■ **Aim of the exercise**:
The answer must consist of every line in the data below that holds the word "computer".

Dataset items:
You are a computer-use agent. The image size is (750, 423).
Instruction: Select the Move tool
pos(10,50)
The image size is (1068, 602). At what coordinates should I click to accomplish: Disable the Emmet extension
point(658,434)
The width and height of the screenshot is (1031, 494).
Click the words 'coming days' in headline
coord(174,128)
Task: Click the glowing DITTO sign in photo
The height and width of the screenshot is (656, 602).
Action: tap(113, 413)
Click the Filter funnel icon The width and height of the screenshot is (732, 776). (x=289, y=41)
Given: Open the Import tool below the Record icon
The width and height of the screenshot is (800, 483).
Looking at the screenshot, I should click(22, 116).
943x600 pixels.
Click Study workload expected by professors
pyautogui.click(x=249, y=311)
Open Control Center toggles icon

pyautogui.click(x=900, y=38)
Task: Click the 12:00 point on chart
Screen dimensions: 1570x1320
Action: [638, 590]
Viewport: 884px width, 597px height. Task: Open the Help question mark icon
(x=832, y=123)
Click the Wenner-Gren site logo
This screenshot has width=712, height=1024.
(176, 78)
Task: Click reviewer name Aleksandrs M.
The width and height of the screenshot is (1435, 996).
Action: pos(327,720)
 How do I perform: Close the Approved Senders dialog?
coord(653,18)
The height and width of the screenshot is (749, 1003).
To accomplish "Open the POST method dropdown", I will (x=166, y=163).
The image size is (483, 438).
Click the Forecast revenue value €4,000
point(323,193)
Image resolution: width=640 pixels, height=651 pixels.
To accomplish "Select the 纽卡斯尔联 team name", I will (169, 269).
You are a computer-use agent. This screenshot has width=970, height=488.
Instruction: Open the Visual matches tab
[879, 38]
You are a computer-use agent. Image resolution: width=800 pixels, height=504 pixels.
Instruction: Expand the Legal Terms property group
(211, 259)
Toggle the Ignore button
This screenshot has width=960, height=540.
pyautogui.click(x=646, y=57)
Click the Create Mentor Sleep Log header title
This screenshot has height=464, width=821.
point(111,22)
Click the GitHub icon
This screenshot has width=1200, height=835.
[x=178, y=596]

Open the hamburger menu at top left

■ **Solution to the problem**:
You are a computer-use agent. The image size is (750, 423).
You are a computer-use agent. This screenshot has width=970, height=488.
You are a computer-use agent. Image resolution: width=800 pixels, height=504 pixels.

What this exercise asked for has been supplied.